Data extract =>

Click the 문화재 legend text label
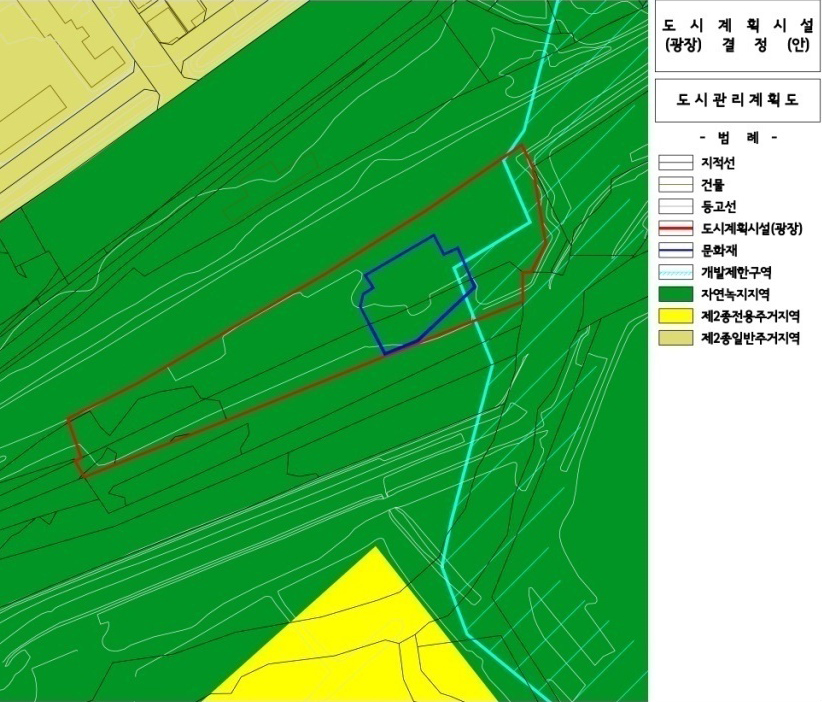 (718, 250)
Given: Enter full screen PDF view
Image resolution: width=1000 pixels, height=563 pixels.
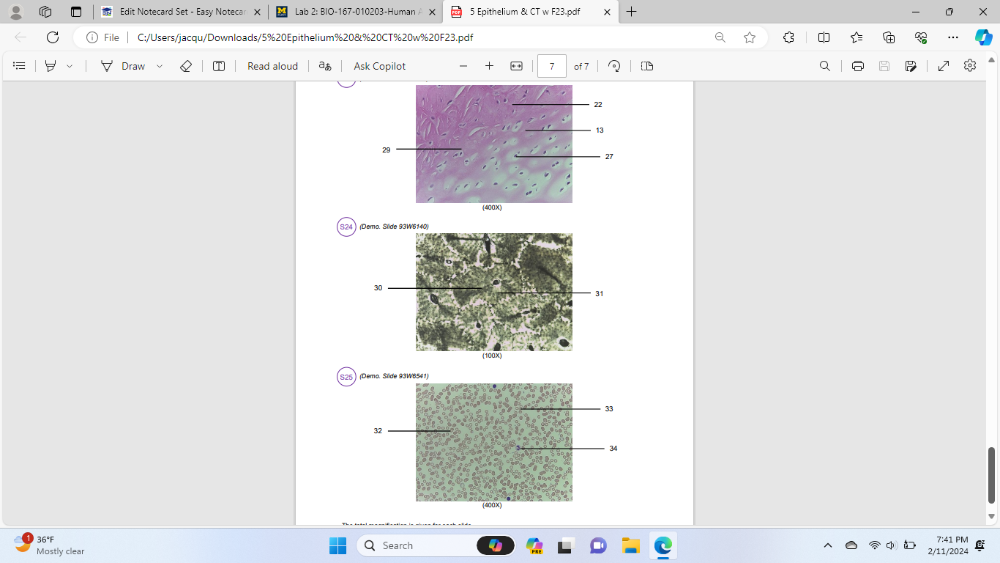Looking at the screenshot, I should click(x=943, y=66).
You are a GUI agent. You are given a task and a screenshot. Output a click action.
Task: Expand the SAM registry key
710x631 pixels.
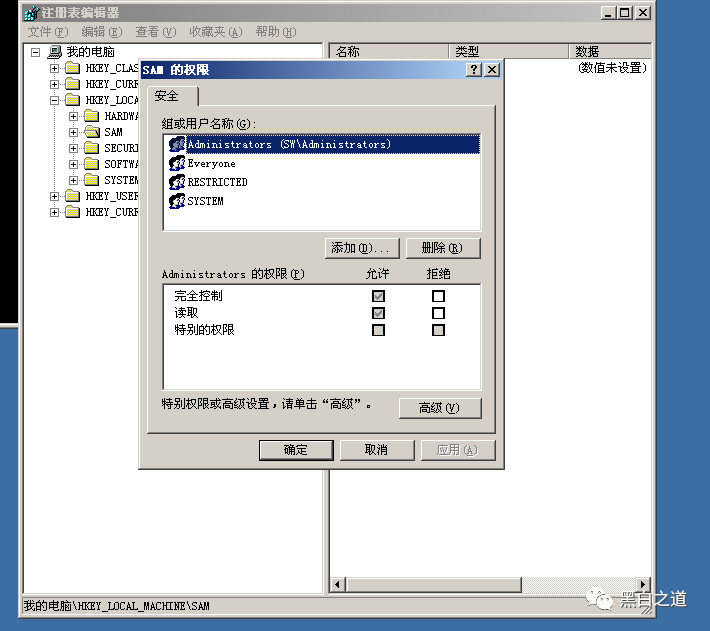(74, 132)
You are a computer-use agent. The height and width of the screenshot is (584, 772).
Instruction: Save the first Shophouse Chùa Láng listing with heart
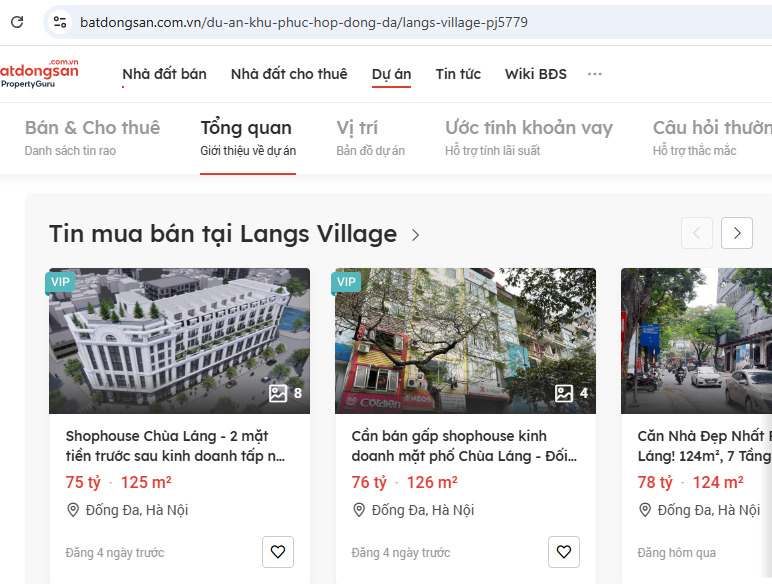pyautogui.click(x=278, y=552)
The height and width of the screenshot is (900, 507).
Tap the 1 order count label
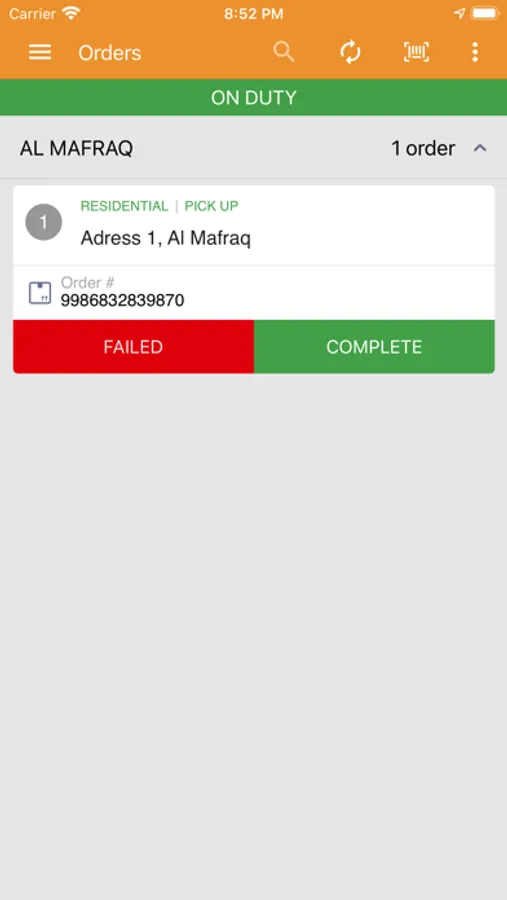click(x=423, y=149)
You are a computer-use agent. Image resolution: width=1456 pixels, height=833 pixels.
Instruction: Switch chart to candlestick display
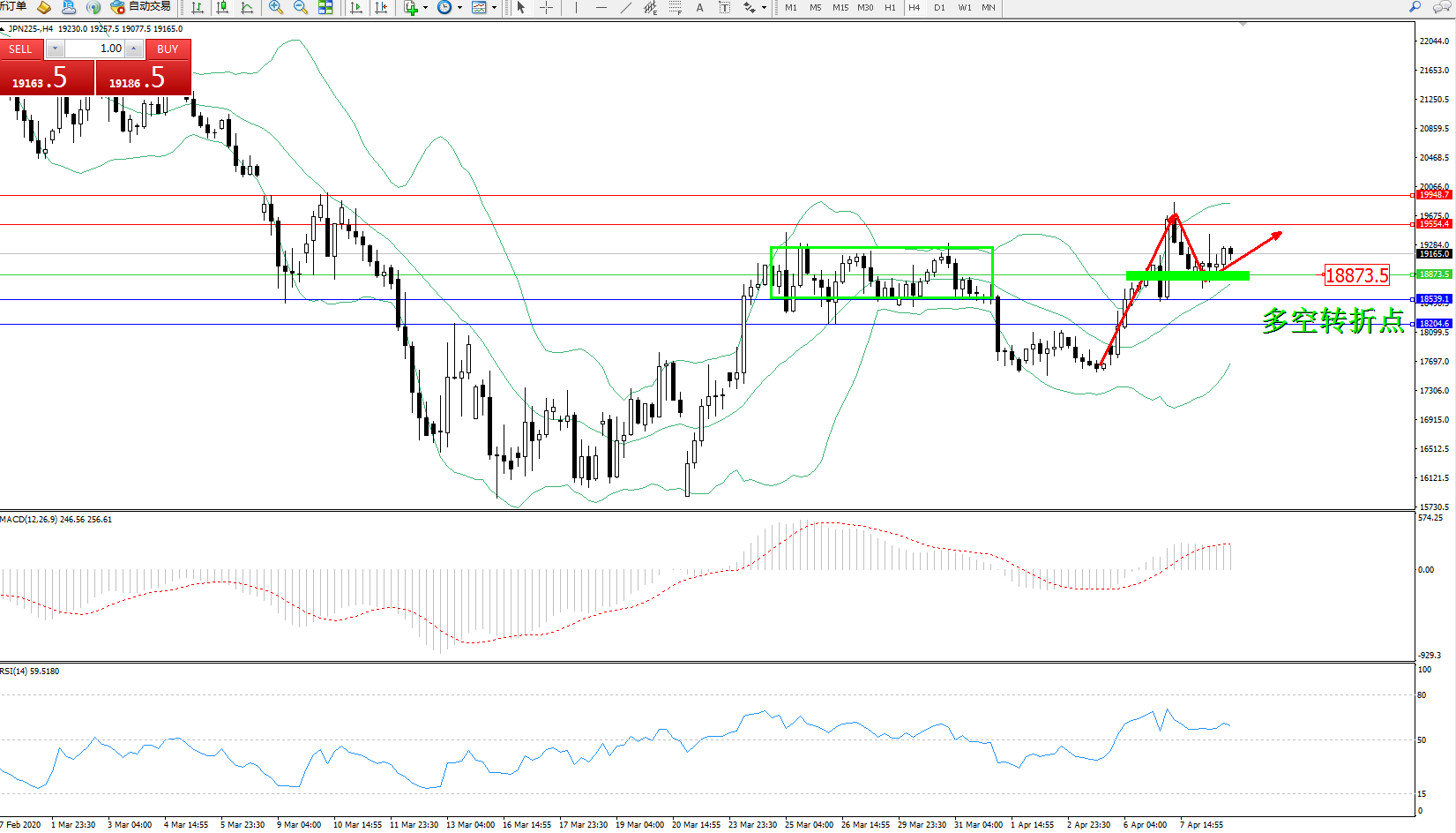tap(222, 8)
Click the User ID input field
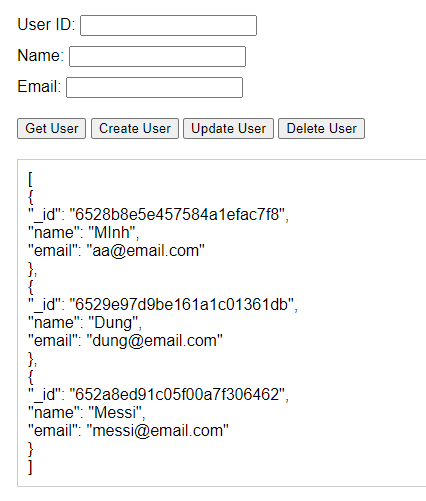 (168, 25)
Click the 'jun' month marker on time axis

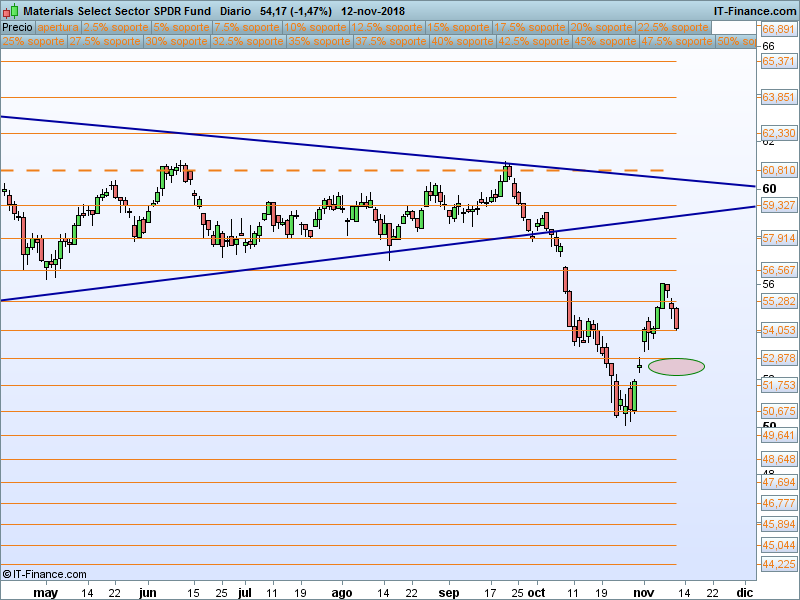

Action item =>
Could you copy out every record exactly, minus the pictures?

Response area =>
Click the 문화재 legend text label
 (718, 250)
Given: Enter full screen PDF view
Image resolution: width=1000 pixels, height=563 pixels.
Looking at the screenshot, I should click(x=943, y=66).
You are a GUI agent. You are given a task and a screenshot. Output a click action.
Task: Expand the SAM registry key
710x631 pixels.
(74, 132)
You are a computer-use agent. The height and width of the screenshot is (584, 772).
Instruction: Save the first Shophouse Chùa Láng listing with heart
pyautogui.click(x=278, y=552)
The height and width of the screenshot is (900, 507).
Tap the 1 order count label
click(x=423, y=149)
You are a computer-use agent. Image resolution: width=1456 pixels, height=833 pixels.
Instruction: Switch chart to candlestick display
tap(222, 8)
Click the User ID input field
 (168, 25)
Click the 'jun' month marker on time axis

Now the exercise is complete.